WASHINGTON - The U.S. military is facing the gravest allegations of sexual misconduct in years, with dozens of servicewomen in the Persian Gulf area and elsewhere saying they were sexually assaulted or raped by fellow troops, lawmakers said yesterday.
There have been 112 reports of sexual misconduct over roughly the past two years in the Central Command area of operations, which includes Iraq, Kuwait and Afghanistan, military officials said yesterday. The Army has reported 86 incidents, the Navy 12, the Air Force eight and the Marine Corps six.
Military officials said that the bulk of the allegations were being investigated and that some had resulted in disciplinary actions, but they could not provide specifics. They added that a small number of the reports turned out to be unfounded.
Also, about two dozen women at Sheppard Air Force Base, in Texas, have reported to a local rape-crisis center that they were assaulted in 2002. The Air Force Academy is still reeling from the disclosure last year of more than 50 reported assaults or rapes over the past decade.

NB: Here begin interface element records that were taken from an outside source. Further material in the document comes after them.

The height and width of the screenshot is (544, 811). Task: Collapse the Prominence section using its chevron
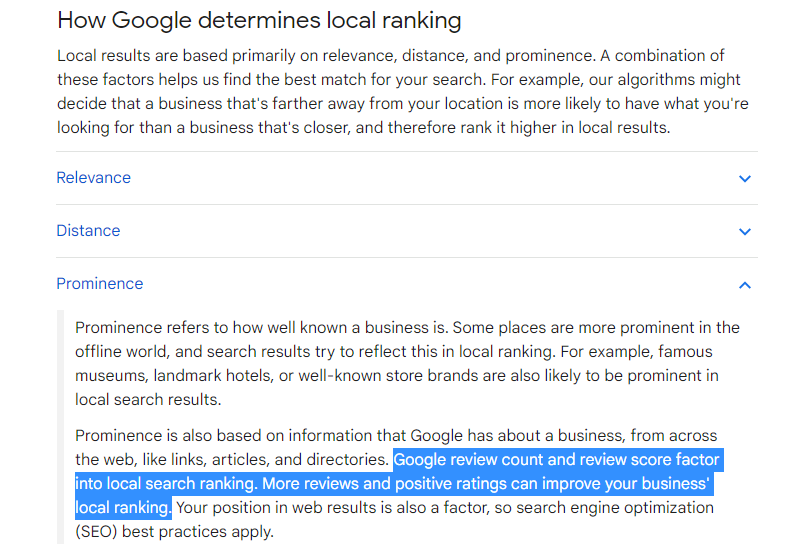744,285
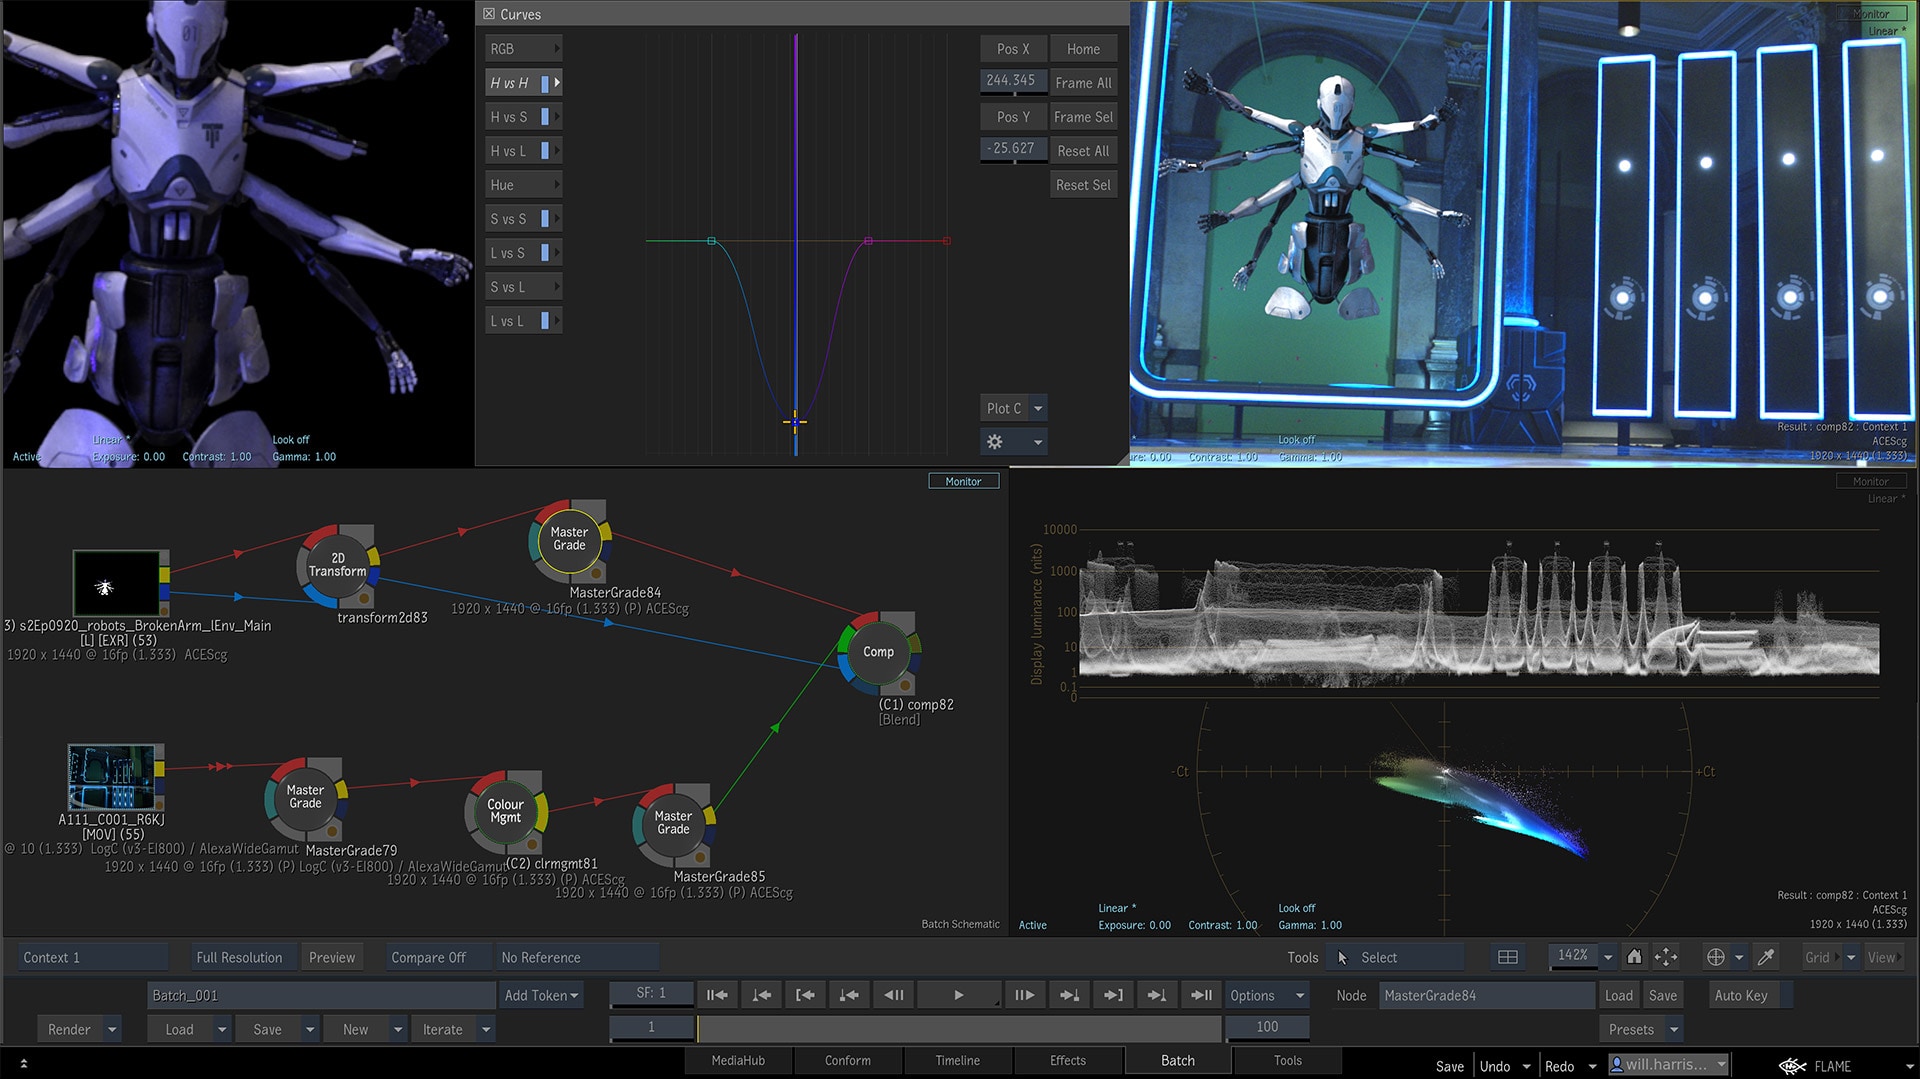Open the Curves settings gear icon

(995, 441)
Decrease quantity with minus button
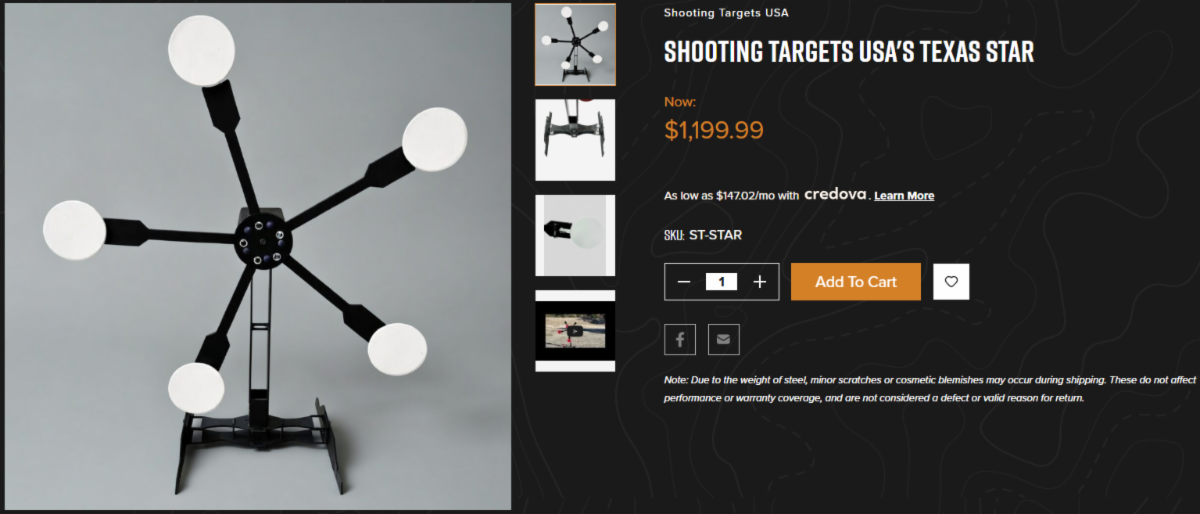Screen dimensions: 1200x514 (684, 282)
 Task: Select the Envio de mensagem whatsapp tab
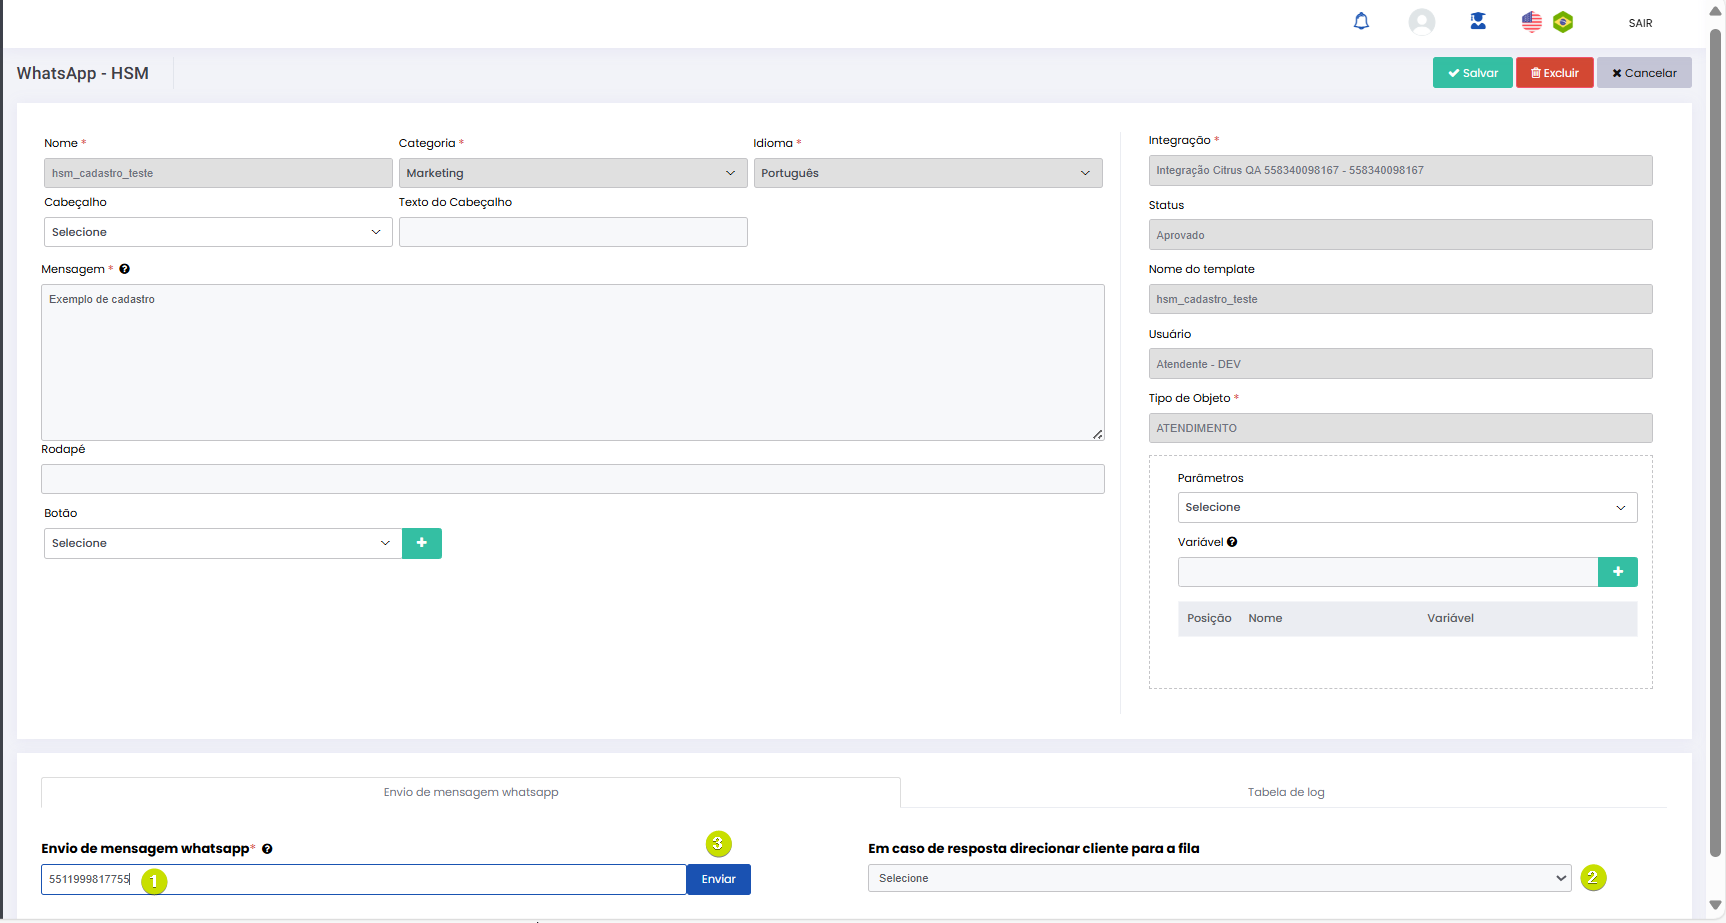point(471,792)
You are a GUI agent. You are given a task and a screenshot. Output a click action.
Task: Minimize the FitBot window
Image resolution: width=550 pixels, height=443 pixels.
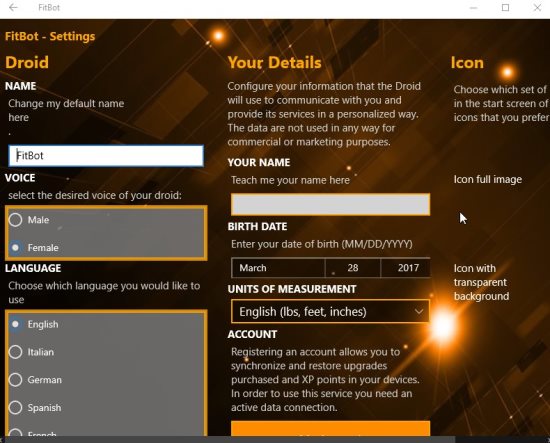[x=474, y=7]
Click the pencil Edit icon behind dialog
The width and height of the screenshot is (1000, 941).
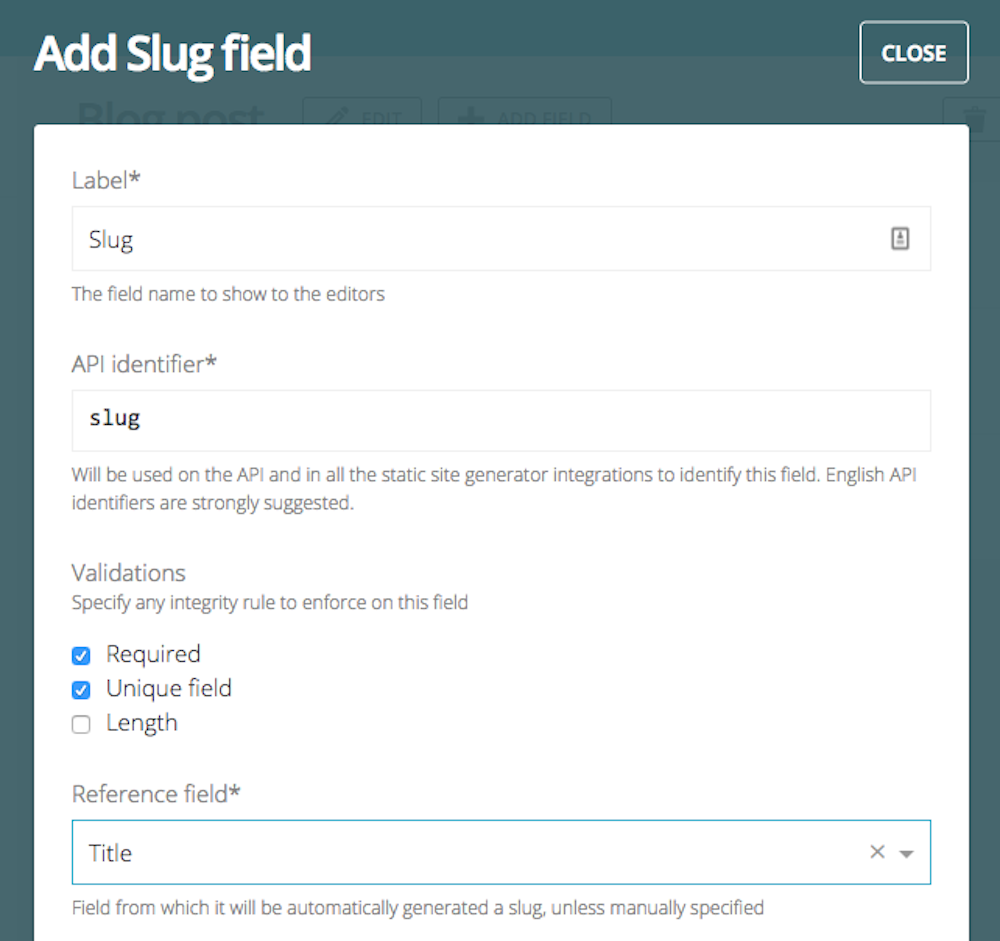(337, 115)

The latest allegations are the most extensive set of sexual harassment charges since the Navy's Tailhook incident of 1991 and the Army's drill-sergeant scandal about five years later.
The issue came to a boil at a contentious hearing yesterday on Capitol Hill, where Senate Democrats and Republicans sharply questioned the Pentagon's top personnel official and four four-star generals for what the lawmakers said were inexplicable lapses in the military's ability to protect servicewomen.
Lawmakers said they were particularly appalled by reports that women serving as military police had been assaulted by male colleagues in remote combat zones such as Iraq and Afghanistan, where immediate medical treatment and a sense of justice seemed to be lacking.
"No war comes without cost, but the cost should be borne out of conflict with the enemy, and not because of egregious violations by our some of own troops," said GOP Sen. Susan Collins of Maine, a member of the personnel subcommittee of the Armed Services Committee.
The Pentagon's personnel chief, David S.C. Chu, assured lawmakers that the Defense Department was treating the issue seriously, and that "all policies are on the table" as part of a 90-day review, whose findings and recommendations are due by April 30. He said the immediate priority would be to provide better care to assault victims.